The other thing that bothered me about the story was the presence of all those burial mounds behind Ed Truelove's Santa Claus/North Pole workshop. As a popular tourist spot, what are the odds that a visitor NEVER walked around back there, even if by accident? That he could have kept up that secret for so long, serial killer that he was, doesn't make a whole lot of sense to me. Maybe we're not supposed to look at these stories so critically, but in my case I can't help it. Some of these oddities seem just too obvious.

Apart from the story line, the big surprise for me here was the presence of Kim Darby in the role of Kathy Lee Tencate, the woman who lost a son under similar circumstances as the LaPierre's, and was accused of and incarcerated for murder. She beat out the likes of Tuesday Weld, Mia Farrow and Karen Carpenter for the role of Mattie Ross to John Wayne's Rooster Cogburn in the 1969 version of the Western, "True Grit". I didn't really make the connection until I started this review, but the resemblance is there, although the passage of forty years had left it's mark. She was such a royal pain in the side of John Wayne's character in that film, which is why I remember her so well.

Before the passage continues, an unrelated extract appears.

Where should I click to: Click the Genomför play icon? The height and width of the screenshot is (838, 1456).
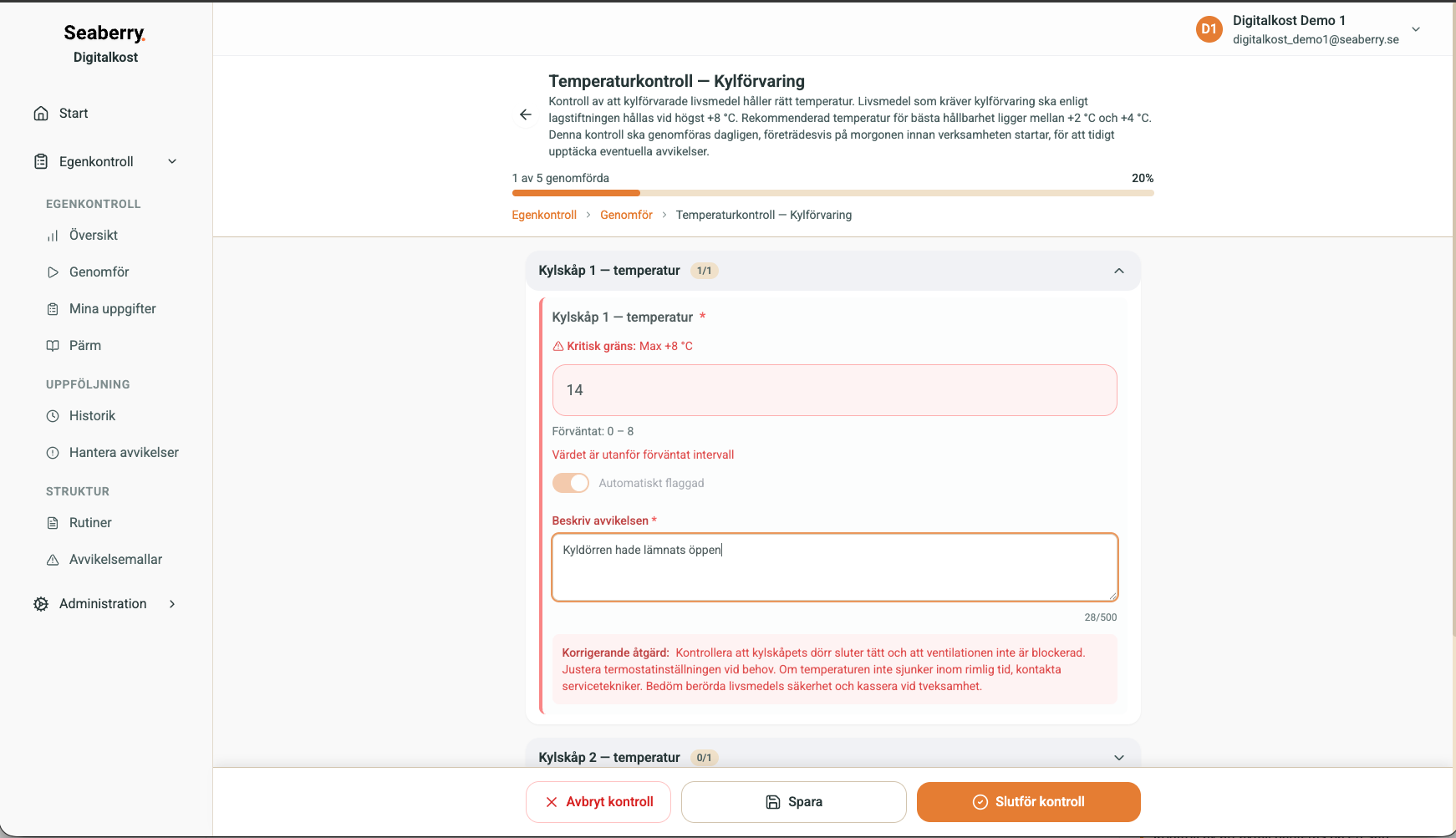point(53,272)
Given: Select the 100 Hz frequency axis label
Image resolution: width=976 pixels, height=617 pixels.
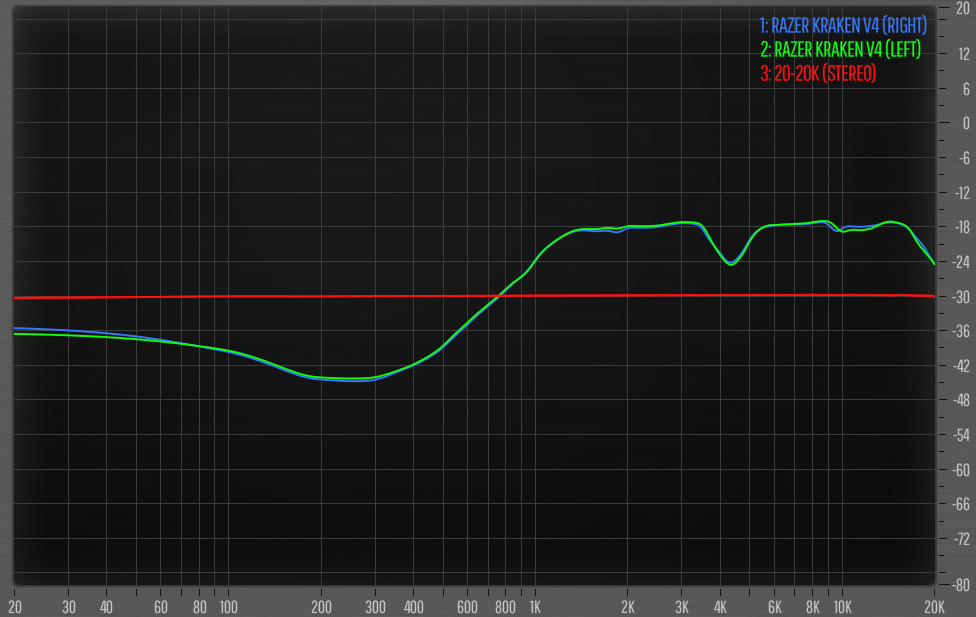Looking at the screenshot, I should 228,607.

With a lot of similarity to the Jon Benet Ramsey case, this episode would have resonated a lot more with followers of the series back when it originally aired. I think someone catching it for the first time today wouldn't make the connection so easily, even with the clip of Jon Benet made part of the story. On the subject of the title of this episode, 'Sein und Zeit' - it was the name of German philosopher Martin Heidegger's treatise on the subject 'Being and Time', written in 1927. He sought to provide a definitive analysis on the concept of 'being', and although heralded as a landmark work, it probably does little to provide an answer on a subject as elusive as God or the soul. A topic, as Mulder would conclude, to be as frustratingly elusive as any truth he ever hoped to discover.